Microsoft’s Bing seems to have radically expanded its specialist academic journal search engine, since the late summer of 2011. It now claims to index over 1,102,000 publications in the arts and humanities…
… however, I found its search results sparse and all paywalled. Judging from a few test keyword searches, it’s only hooks into the ‘big beast’ services of the likes of Informaworld, Muse, and Oxford Journals. Even a search for something quite wide such as gothic + novel gave me just 38 results, all paywalled. I had nothing for Mongolian + folk + song. I would have expected more, considering it’s indexing the likes of Oxford Journals. So for now it seems there’s not much reason to shun your university access, Google Scholar, or JURN. The page design is also a bit ‘Microsoft clunk’, and it demands Silverlight (Microsoft’s version of Flash)…
But… there are some nice touches. Journals have their own pages, telling you what dates are being used by Microsoft Academic Search. You can limit results by knowledge type (i.e.: only arts and humanities) and there is a Google Scholar -like citation index on the page for each result. Academic authors can seemingly get name authority, by bagging their own name and page. That latter point makes me kind of see where they might be going with it. In time, not just a search-engine — but something based more around individual scholars and their work?
As university presses stagger in the economic storm, the Australian Book Industry Strategy Group final report (PDF link) suggests a national publically-funded ‘publisher of last resort’…
“Australia needs a National University Press Network to print book and chapter-length research in the humanities and social sciences — research that, being too long for journals and not commercial enough for the struggling publishing industry, might otherwise never see the light of day.”

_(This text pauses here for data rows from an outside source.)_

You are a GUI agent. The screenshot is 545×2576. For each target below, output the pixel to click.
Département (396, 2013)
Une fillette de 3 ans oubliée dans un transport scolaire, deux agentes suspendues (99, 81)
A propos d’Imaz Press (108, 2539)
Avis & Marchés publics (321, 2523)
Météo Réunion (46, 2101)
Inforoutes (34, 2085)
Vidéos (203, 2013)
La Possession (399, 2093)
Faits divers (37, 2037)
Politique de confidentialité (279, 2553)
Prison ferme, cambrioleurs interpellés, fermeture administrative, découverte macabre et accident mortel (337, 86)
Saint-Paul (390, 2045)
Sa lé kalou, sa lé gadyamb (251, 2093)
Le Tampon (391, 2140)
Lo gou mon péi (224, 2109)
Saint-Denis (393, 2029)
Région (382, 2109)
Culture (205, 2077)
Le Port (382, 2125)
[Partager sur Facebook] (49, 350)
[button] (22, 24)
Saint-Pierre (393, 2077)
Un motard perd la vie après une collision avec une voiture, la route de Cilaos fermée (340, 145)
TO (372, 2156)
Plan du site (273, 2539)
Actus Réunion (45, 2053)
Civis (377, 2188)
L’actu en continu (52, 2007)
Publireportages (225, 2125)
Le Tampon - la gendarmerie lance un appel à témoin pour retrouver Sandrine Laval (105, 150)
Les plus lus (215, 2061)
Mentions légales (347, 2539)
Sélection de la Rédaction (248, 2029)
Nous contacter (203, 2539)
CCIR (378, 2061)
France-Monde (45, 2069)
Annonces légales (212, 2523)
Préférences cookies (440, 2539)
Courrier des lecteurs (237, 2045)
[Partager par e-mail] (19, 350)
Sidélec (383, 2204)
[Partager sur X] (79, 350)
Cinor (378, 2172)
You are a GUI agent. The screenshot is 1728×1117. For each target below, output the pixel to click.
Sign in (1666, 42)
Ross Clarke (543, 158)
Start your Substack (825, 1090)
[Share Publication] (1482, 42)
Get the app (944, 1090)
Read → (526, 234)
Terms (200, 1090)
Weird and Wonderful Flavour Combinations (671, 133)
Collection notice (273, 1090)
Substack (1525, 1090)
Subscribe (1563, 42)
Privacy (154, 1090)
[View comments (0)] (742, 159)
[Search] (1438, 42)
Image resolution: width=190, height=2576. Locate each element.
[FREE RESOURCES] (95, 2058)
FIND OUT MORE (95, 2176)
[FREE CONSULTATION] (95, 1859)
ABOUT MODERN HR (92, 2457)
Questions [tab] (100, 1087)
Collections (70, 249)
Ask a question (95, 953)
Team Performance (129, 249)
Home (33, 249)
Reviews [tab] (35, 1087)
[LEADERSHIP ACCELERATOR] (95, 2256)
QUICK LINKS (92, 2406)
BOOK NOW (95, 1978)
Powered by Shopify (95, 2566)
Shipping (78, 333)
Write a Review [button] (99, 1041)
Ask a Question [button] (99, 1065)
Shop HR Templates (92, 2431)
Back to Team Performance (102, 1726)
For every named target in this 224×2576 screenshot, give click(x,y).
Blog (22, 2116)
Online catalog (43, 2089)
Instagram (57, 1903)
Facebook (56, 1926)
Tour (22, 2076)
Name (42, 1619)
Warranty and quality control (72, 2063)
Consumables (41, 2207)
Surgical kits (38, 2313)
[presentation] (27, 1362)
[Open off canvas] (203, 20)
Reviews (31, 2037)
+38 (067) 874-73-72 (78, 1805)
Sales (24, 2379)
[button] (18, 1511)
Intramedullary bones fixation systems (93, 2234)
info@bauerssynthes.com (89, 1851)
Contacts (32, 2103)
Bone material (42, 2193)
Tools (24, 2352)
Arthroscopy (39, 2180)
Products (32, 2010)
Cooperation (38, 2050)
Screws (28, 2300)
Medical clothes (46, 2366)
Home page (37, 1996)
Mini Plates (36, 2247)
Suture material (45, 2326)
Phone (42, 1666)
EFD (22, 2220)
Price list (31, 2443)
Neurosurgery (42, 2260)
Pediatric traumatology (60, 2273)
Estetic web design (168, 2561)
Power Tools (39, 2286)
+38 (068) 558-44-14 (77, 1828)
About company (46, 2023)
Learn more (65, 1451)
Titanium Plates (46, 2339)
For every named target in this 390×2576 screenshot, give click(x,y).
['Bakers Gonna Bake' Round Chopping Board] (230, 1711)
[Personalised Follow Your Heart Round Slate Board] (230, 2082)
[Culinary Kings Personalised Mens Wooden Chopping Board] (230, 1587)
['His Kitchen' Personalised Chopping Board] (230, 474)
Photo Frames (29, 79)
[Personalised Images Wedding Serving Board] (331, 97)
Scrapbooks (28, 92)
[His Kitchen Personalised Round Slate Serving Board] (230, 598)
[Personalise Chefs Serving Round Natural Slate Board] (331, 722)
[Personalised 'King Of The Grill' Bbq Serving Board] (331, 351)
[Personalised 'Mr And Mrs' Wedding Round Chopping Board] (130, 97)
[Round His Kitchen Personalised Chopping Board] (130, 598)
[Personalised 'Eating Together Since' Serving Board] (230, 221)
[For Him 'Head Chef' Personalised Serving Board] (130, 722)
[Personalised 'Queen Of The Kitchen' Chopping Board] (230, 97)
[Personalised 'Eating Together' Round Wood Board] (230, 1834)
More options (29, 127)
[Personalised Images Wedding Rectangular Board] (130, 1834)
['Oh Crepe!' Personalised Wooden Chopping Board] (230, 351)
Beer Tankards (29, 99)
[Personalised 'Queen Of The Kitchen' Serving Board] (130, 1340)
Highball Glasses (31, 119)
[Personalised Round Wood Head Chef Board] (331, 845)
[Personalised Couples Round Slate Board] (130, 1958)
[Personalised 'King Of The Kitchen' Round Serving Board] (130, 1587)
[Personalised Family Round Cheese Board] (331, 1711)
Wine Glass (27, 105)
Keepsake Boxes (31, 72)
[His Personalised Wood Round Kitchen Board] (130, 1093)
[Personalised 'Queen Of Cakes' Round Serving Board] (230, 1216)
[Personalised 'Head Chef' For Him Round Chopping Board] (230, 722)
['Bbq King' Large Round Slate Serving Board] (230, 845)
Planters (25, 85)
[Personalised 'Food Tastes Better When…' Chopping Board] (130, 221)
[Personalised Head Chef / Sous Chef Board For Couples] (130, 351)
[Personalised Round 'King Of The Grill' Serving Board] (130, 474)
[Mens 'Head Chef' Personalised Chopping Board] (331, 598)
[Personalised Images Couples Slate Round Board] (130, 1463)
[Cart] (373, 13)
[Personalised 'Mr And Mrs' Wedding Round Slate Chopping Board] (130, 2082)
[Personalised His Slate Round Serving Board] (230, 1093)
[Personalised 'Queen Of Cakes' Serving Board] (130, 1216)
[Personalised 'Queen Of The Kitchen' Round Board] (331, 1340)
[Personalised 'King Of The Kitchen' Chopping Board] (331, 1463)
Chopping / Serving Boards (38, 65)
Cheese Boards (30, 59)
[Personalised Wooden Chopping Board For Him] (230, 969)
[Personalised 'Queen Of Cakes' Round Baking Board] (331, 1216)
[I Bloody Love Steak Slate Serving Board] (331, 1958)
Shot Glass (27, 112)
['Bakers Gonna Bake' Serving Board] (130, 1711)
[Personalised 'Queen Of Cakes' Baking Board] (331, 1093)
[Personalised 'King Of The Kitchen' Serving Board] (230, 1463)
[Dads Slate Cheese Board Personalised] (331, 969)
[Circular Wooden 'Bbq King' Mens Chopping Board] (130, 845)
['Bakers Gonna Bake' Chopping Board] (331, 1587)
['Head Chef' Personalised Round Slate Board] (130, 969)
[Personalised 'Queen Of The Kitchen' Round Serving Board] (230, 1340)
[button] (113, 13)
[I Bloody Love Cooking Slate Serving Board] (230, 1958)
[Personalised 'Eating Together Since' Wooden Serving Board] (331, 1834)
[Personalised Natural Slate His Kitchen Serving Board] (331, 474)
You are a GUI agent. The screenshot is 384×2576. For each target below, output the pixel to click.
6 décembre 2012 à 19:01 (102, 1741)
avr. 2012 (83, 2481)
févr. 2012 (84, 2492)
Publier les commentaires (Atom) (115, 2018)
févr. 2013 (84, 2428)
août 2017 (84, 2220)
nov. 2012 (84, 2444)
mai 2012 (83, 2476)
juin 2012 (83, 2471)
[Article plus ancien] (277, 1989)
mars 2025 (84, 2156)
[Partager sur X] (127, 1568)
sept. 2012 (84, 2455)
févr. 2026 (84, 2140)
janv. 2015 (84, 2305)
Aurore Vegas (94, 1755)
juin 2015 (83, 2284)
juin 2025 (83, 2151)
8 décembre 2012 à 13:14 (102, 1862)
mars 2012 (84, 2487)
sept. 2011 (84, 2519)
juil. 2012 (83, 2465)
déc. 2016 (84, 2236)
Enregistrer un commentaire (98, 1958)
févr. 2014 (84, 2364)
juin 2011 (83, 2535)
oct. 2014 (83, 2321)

Personally I would be inclined to get such research out there for free, via blogs and personal websites, Amazon Kindle store, open repositories such as Archive.org, and print-on-demand services such as Lulu or CreateSpace. There seems to me absolutely no excuse for any research “never seeing the light of day” in the digital age, especially if you envisage selling only 50 copies or so. Impact assessment will apparently take little or no notice of where or by whom something was published, in future. So what does a publisher really give you? Proof-reading services, and a little bit of publicity, both things you can buy off-the-shelf from eLance and the like. If you really have to have a proof reader from within the discipline, they can also be found provided you’re willing to pay, among the thousands of humanities lecturers now languishing in unemployment. Even if the ‘buried’ text is somehow still in a yellowing typescript from before the Word processing era, how difficult can it be to pay an undergraduate £50 to scan and OCR it for you?
A sample of just some of the recent search terms that people have used on JURN…
ephrem the syrian
leibniz mind and body
etica del orador
art of war sun tzu
juan hidalgo artista
robert louis stevenson
The JURN Directory has been checked using Linkbot, for dead, broken or moved links. The following journals were removed from the Directory and from the main search index, because either dead or newly paywalled: Intensities, journal of cult media; as-Sikka (Islamic Coins Group); Mapline; Critical Inquiry; Ivy Journal of Ethics; Quaderns de la Mediterrània; eHKCSS, E-Journal on Hong Kong Cultural and Social Studies; Minnesota Review.
Twelve new journals were added to the search index today.